TASK
In the records, reproduce only the lines from the line with "2017年4月 (36, 702)" up to and including the line with "2015年10月 (38, 919)", changing "TOP" to "PAGE TOP" and leaving everything else as it stands.

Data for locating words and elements
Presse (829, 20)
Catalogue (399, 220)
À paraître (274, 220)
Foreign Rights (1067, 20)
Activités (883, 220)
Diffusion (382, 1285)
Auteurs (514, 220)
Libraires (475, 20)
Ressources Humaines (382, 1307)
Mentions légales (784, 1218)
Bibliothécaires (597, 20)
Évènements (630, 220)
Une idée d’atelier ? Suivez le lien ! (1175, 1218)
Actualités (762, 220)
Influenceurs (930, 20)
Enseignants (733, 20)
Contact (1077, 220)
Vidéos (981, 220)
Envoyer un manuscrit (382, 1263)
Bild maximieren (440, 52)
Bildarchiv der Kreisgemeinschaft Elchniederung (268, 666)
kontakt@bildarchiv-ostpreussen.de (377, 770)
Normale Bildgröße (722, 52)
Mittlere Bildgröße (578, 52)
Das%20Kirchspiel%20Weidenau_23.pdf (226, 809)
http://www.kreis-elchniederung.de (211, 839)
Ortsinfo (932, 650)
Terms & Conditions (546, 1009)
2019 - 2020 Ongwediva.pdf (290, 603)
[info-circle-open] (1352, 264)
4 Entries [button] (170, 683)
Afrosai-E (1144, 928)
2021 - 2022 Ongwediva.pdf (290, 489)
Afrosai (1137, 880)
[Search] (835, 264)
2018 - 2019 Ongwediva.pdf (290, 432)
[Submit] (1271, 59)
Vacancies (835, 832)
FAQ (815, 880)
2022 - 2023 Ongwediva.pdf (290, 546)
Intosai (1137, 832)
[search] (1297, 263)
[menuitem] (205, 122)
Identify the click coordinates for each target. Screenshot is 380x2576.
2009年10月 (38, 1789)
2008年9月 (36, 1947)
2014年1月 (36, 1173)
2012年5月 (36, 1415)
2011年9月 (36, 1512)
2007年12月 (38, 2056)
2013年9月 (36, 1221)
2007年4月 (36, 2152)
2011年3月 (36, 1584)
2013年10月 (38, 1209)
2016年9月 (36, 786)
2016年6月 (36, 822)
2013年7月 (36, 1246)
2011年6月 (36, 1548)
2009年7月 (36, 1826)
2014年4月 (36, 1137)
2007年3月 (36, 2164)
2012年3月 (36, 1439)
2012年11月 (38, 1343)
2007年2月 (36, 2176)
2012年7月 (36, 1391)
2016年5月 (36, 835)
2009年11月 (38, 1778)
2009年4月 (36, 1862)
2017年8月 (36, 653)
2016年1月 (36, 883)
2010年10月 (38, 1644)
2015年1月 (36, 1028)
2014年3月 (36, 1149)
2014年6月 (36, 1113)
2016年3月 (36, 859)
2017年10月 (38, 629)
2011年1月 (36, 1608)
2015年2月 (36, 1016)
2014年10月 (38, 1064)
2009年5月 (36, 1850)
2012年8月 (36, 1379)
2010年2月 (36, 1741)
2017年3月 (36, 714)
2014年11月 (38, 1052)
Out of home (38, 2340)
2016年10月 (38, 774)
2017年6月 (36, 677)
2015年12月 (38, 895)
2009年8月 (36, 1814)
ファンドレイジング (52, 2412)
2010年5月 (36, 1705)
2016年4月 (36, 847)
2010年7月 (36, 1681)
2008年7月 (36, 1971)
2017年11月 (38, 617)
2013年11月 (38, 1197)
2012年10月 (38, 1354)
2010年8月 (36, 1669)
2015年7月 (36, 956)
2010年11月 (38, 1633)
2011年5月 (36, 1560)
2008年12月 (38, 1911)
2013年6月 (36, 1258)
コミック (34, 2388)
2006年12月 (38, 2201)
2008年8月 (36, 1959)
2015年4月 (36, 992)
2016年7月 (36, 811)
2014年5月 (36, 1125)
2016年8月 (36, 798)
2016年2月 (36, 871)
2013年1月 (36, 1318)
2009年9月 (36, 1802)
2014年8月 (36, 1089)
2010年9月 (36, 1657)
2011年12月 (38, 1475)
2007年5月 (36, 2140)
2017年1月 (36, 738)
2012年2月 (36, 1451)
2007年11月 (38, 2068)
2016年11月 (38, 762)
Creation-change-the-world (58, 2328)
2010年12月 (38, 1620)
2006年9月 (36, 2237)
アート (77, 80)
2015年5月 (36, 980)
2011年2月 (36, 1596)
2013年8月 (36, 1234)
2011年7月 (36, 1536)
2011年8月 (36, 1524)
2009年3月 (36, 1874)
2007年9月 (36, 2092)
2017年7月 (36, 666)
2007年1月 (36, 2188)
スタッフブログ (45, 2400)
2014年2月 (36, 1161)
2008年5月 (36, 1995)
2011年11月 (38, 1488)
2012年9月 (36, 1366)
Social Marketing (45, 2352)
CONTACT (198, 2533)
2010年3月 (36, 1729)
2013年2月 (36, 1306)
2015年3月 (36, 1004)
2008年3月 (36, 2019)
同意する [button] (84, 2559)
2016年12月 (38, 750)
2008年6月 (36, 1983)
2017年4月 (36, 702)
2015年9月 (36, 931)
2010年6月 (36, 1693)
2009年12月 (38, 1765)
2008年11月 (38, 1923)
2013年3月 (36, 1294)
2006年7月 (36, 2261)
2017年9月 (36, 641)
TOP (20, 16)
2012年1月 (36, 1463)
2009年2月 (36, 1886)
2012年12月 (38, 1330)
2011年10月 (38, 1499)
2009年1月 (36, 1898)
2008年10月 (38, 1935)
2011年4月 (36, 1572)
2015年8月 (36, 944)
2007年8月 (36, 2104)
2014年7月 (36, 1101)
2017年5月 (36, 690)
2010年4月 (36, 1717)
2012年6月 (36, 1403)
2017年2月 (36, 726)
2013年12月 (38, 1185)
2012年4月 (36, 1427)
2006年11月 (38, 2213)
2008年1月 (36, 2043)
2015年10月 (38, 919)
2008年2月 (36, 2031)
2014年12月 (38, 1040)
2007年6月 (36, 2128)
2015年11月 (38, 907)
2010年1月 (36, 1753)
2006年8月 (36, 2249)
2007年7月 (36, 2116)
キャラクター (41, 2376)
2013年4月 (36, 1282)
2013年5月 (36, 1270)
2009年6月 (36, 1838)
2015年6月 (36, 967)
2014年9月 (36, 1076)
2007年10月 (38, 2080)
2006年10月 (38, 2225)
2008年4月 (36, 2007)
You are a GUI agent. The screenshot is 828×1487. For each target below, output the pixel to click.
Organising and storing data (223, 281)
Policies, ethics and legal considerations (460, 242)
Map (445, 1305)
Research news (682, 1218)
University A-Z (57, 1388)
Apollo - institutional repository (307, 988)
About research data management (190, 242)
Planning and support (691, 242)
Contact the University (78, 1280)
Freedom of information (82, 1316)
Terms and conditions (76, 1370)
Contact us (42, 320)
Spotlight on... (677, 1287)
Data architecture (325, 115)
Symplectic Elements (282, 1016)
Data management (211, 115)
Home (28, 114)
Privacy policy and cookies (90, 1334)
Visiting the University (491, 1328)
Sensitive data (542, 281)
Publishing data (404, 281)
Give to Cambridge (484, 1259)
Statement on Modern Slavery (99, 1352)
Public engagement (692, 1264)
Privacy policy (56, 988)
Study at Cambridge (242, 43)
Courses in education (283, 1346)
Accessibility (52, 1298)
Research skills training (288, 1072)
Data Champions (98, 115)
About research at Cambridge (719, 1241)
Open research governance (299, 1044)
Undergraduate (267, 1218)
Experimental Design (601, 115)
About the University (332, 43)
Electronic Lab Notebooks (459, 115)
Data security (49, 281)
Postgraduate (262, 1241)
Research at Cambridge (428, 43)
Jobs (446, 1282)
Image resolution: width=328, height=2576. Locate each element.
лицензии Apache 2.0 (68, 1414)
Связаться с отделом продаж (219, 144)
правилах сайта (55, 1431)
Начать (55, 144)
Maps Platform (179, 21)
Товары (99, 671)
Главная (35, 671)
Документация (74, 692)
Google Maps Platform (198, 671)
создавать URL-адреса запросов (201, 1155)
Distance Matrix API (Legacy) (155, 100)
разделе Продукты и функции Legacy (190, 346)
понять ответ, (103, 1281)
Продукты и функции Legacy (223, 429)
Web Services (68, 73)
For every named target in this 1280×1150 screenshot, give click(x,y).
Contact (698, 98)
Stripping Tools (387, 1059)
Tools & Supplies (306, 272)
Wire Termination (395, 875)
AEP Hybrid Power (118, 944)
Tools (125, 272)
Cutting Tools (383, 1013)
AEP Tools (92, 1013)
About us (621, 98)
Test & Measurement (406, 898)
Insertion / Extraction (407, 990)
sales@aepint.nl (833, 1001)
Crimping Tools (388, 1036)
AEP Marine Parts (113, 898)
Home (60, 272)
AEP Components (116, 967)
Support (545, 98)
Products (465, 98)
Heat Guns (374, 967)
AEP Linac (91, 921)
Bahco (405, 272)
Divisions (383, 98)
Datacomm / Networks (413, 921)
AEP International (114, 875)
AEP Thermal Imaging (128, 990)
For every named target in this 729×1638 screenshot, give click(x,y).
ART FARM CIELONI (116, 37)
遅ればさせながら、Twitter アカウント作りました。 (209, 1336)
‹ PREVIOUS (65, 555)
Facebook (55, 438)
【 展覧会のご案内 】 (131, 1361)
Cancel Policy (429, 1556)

CORRECT RESULT
2017年4月 (36, 702)
2015年9月 (36, 931)
2010年6月 (36, 1693)
2009年12月 (38, 1765)
2008年11月 (38, 1923)
2013年3月 (36, 1294)
2006年7月 (36, 2261)
2017年9月 (36, 641)
PAGE TOP (20, 16)
2012年1月 (36, 1463)
2009年2月 (36, 1886)
2012年12月 (38, 1330)
2011年10月 (38, 1499)
2009年1月 (36, 1898)
2008年10月 (38, 1935)
2011年4月 (36, 1572)
2015年8月 (36, 944)
2007年8月 (36, 2104)
2014年7月 (36, 1101)
2017年5月 (36, 690)
2010年4月 (36, 1717)
2012年6月 (36, 1403)
2017年2月 (36, 726)
2013年12月 (38, 1185)
2012年4月 (36, 1427)
2006年11月 (38, 2213)
2008年1月 (36, 2043)
2015年10月 (38, 919)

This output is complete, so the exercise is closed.